Using a specialized software program called TaintDroid, researchers from Duke University, Penn State University, and Intel Labs have discovered some popular Android apps sharing private user data. TainDroid uses “dynamic taint analysis to detect and report when applications are sending potentially sensitive information to remote servers.”

Researchers chose 30 popular free Android applications at random and used TaintDroid to test them. Half of these applications sent private data information to advertising servers. This included users’ GPS location and phone numbers. Some applications were sharing GPS location as much as every 30 seconds when they weren’t even displaying any ads.

Android has measures in place for users to protect themselves. Before you can install an application, you are able to see exactly what features of your phone that app will have access to. If you don’t feel that the permissions make sense, you can always change your mind and not click Install. The problem is that many users don’t pay attention to any of these permissions, blindly trusting the developer in exchange for using the app. This is pretty much the same behavior we see with warning dialogs on computers.

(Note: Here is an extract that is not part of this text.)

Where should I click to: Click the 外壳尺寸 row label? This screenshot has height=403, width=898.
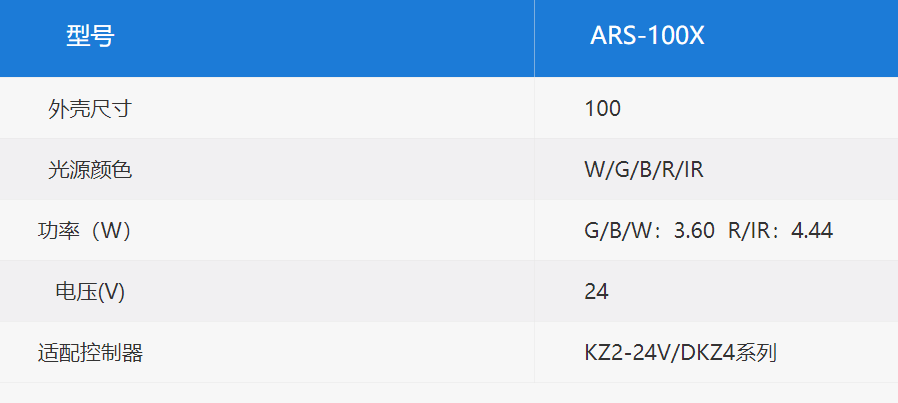(x=90, y=108)
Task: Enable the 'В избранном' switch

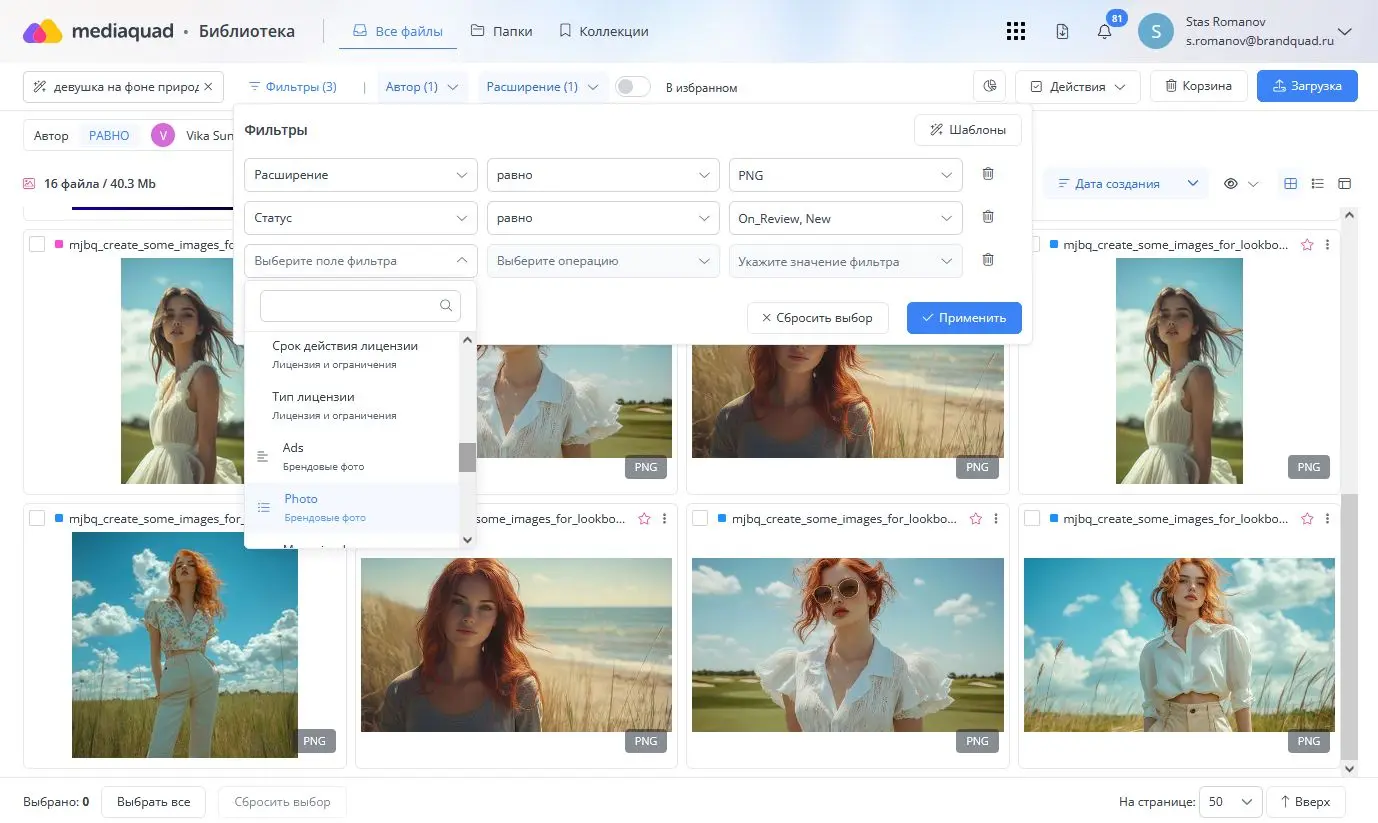Action: [632, 86]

The real issue is that, even if the user painstakingly screens all the permissions of every app they install, they can never tell when an app will use those permissions. For example, you would definitely want the Foursquare app to have access to your GPS coordinates, but you would expect it to only share your location when you were checking in or looking for nearby places. You wouldn’t expect it to send your location and phone number to a remote ad server when you weren’t even using the app.

Unfortunately, there doesn’t seem to be any legal recourse for these applications. They have notified the user what they would access ahead of time. A partial solution would be for every application to have a clear privacy policy available before installation so that you would already know what they might do with your information beforehand, but most users still wouldn’t read them.

TaintDroid is only possible because Android is open source. Now that the issue has been pointed out, there are measures that can be taken to fixing it. What I wonder is how this is handled with Apple, a completely closed system. While they have a strict approval process, I doubt they screen each app to detect privacy breaches. According to one commenter on Ars Technica:

  • Apple applications don’t notify you which services an app will have access to.
  • Apps that track other apps are not allowed in the App Store.

This means that, even if iOS apps are leaking private data, users would never know about it. Not only that, but it seems there is no way for them to ever know about it.